- Supplied passage -

Ray: work with cluster managed by Slurm

Created on 9 Aug 2017 · 18Comments · Source: ray-project/ray

I wish there is a user group/mailing list, so I don't have to abuse the issue tracker by asking user-related questions here.

I've read the documents about running jobs on small and large clusters, and have a few questions:

How large is a 'large' cluster? In my environment, we have a cluster of 504 nodes, with 16 cores on each. Is that a large cluster? It seems I can use 'ray start' even on this cluster, even it is large.
However, our cluster is managed by Slurm. I just started using it and found I may not have direct ssh to the nodes. The jobs and scheduling need to be done from commands of Slurm, such as 'srun'. How could I init redis and run jobs with Ray in such an environment?

I'm not sure these are valid questions, but thanks again for the help!

good first issue question

Source

weiliu620

👍1

All 18 comments

So, to answer your first question. The distinction that we were making in the documentation between a small cluster and a large cluster was that a small cluster is small enough that you can conveniently ssh to all of the machines and start/stop processes by hand. A large cluster is too large to do that conveniently (though it would of course still work if you did that).

As for your second question, I think you would need one Slurm job that runs ray start --head --redis-port=6379 to start the "head node" and then launch a bunch of Slurm jobs that run ray start --redis-address=... to start the non-head nodes. Though to do that you'll need the IP address of the head node. Does Slurm give that to you?

Then you could run a another job that actually does runs your application.

It should be possible to get it working (using something like the above). Let me know if you run into problems.

Also, posting github issues is the best way to post questions for now.

robertnishihara on 10 Aug 2017

Would it be possible to add a functionality which can be found in dask, in which the scheduler is placed in a file that can be read by the program to determine the IP?

So in dask, using slurm, you would do the following

DASKIP="/path/to/scheduler.json"

srun --export=ALL --ntasks=1 dask-scheduler --scheduler-file ${DASKIP} &
srun --export=ALL --ntasks=7 dask-worker --nthreads=1 --scheduler-file ${DASKIP}

Then when running the program, you would use:

client = Client(scheduler_file="/path/to/scheduler.json")

I think this functionality would be helpful for use on a scheduler like slurm.

mkovalski on 29 Aug 2017

I see, does this assume some underlying distributed file system?

- Dataset excerpts -
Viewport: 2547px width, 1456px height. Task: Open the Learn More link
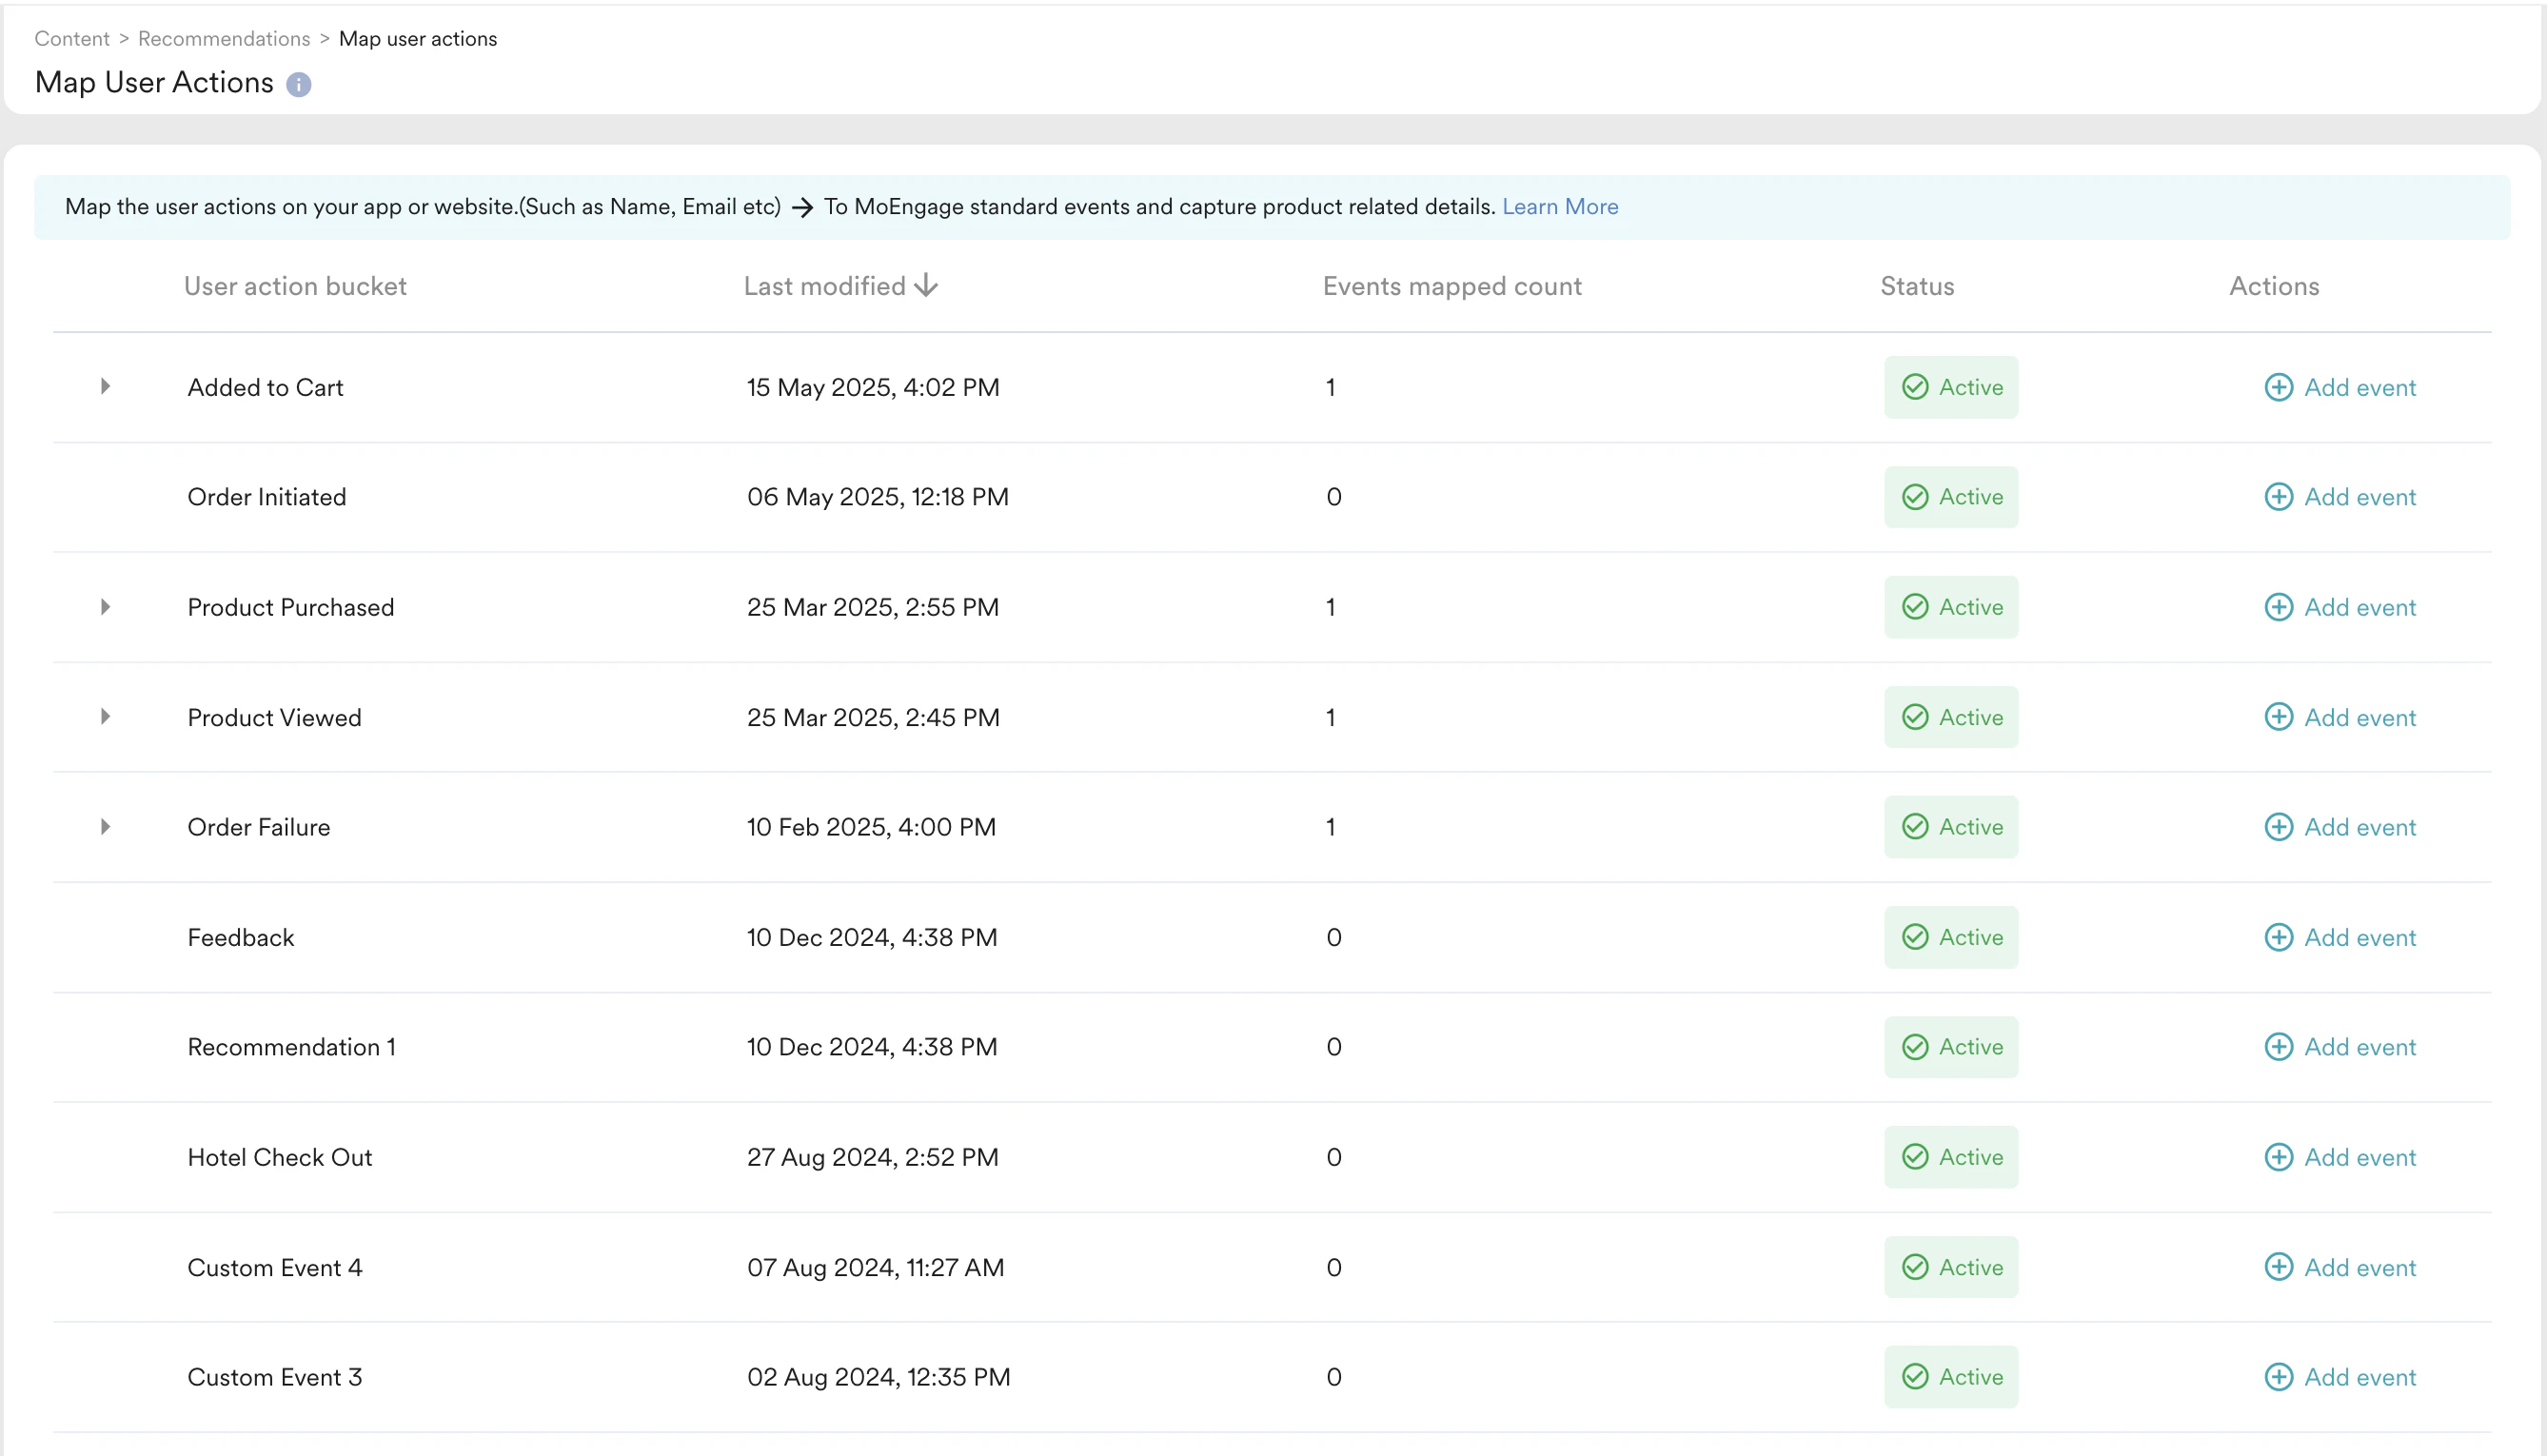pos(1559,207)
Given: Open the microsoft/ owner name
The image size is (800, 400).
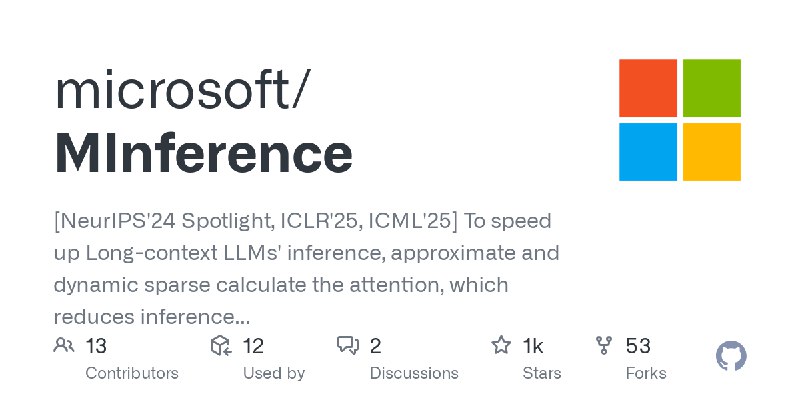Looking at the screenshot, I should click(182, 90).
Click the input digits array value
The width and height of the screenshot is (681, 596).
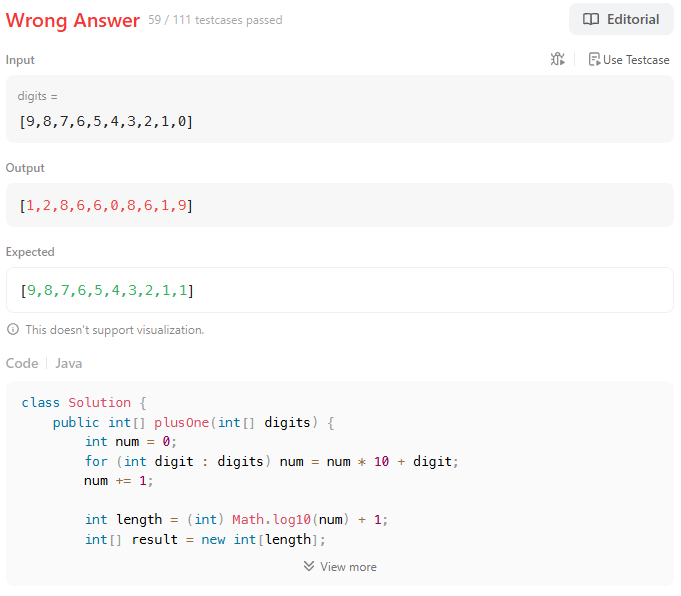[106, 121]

- Set exercise 1 -
Reproduce the portion of the Ray and Slurm thread between "As for your" and "questions for now.", inclusive.
- Set exercise 2 -
List every calendar date that appears in the Ray and Slurm thread.
- Set exercise 3 -
Carry on the Ray and Slurm thread from the point at which it ends.
The records that accompany the Ray and Slurm thread are independent material.

- Task result 1 -
As for your second question, I think you would need one Slurm job that runs ray start --head --redis-port=6379 to start the "head node" and then launch a bunch of Slurm jobs that run ray start --redis-address=... to start the non-head nodes. Though to do that you'll need the IP address of the head node. Does Slurm give that to you?

Then you could run a another job that actually does runs your application.

It should be possible to get it working (using something like the above). Let me know if you run into problems.

Also, posting github issues is the best way to post questions for now.

- Task result 2 -
9 Aug 2017
10 Aug 2017
29 Aug 2017

- Task result 3 -
The dask-scheduler command writes the file and the dask-worker commands read the file?

robertnishihara on 29 Aug 2017

Yes, using this methods assumes you are using a shared file system so the json file can be read by all works. And yes, the scheduler writes and the worker reads.

mkovalski on 30 Aug 2017

Something like that would be useful. If I understand correctly it wouldn't need to be part of the ray start command and it would be sufficient to write the following two scripts

start_head.sh - starts the Ray head node and writes the redis address to a file on a shared file system
start_worker.sh - loops until the file is present, reads the contents, and starts a worker node

Would you be interested in trying out something like that first and seeing if that works?

robertnishihara on 31 Aug 2017

@weiliu620 FYI we just made a mailing list which is a good place to ask questions https://groups.google.com/forum/#!forum/ray-dev.

robertnishihara on 8 Sep 2017

👍1

Just fyi, I think something like this https://github.com/dask/dask-drmaa for ray would be very useful for deploying it on e.g. a SLURM managed cluster. As far as I can tell, using DRMAA in an adaptive way could obviate the need for managing ray head/workers manually and enable auto-scaling on a DRMAA-compatible HPC cluster.

SebastianRiedel on 16 Jan 2018

👍1

Thanks for the tip, that looks useful!

Is this something you'd be interested in contributing? We could always use more help from people with some HPC expertise.

robertnishihara on 16 Jan 2018

We're just starting to set up a cluster infrastructure at our lab and I'm buried in other work too, so not in the near future unfortunately. But I wanted to list it here anyway (maybe someone picks it up).

SebastianRiedel on 16 Jan 2018

👍1

Hi, I'm interested in this implementation as well, I have an initial setup working, but need help / access to a cluster to test. The implementation is not slurm specific, so it can be used in any MPI-enabled scheduler.

I'm using the start/stop procedures used by ray start and ray stop. The rank 0 is used as the head, so it adapts the --head route, discovers all the rest of the reserved nodes/tasks and runs ray start --redis-address=IP:PORT on each node(once) using the head node's IP.

After the processes are started, ray init is called with the correct redis address. The user is responsible for submitting any tasks to ray after this, preferably from a single node.

When all is finished, the shutdown is performed, followed by a barrier, and when all nodes synced, the processes are stopped.

@robertnishihara some changes might be necessary with the stop script, since currently all processes running on the host is shutdown.If the host is shared, and same user submits multiple jobs which happen to get reserved on the same host, terminating one job will kill the other. Processes from other users should still be protected by the permissions enforced by the OS. Happy to discuss further.

nalyat on 4 Oct 2018

Robert,
I am willing to help you set up this as it will be tremendously useful for me. Let me know.

marianogabitto on 24 Nov 2018

So...

How to use Ray in a Slurm cluster?
For my case, it seems to be hard to access each individual node and install and start a redis server on it.

After using srun to put a python script start with ray.init(), the first error report shown is:

2019-04-08 21:05:15,898 INFO services.py:368 -- Failed to connect to the redis server, retrying.

It seems that the ray fails at the very beginning of initialization.

pengzhenghao on 8 Apr 2019

Can you copy the entire command that you are using? In addition, can you try to write a bash script and run it using sbatch ?

Thanks,

marianogabitto on 8 Apr 2019

I pasted my implementation below.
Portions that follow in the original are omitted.